**Source records**
*****

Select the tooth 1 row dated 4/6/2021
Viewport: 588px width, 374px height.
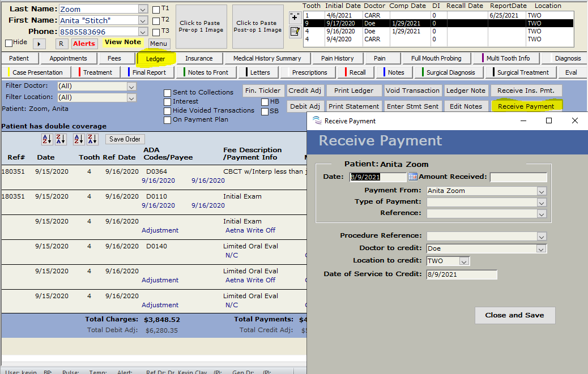click(397, 16)
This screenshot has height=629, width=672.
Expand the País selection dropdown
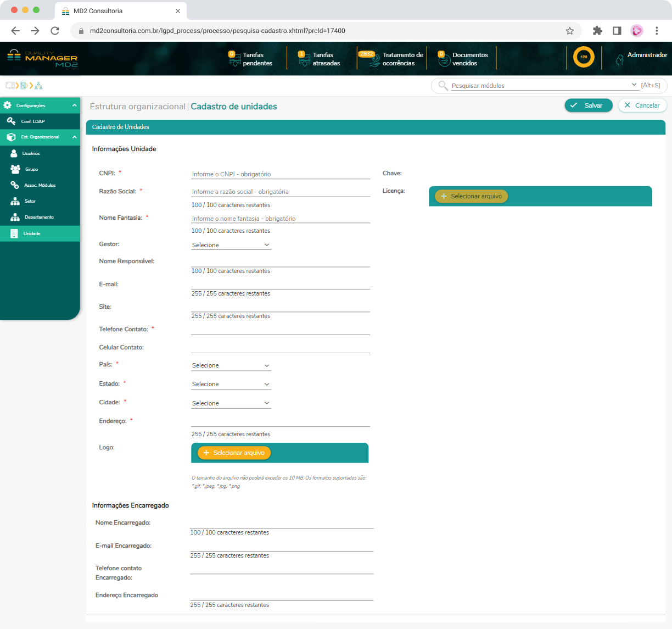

*****

**Task goal**
In the records above, find the line that contains "Viewport: 588px width, 374px height.", then write it out along with every line after it, exactly, through the last one. Leave the pictures out.

**Answer below**
Viewport: 588px width, 374px height.
click(397, 16)
This screenshot has height=629, width=672.
Expand the País selection dropdown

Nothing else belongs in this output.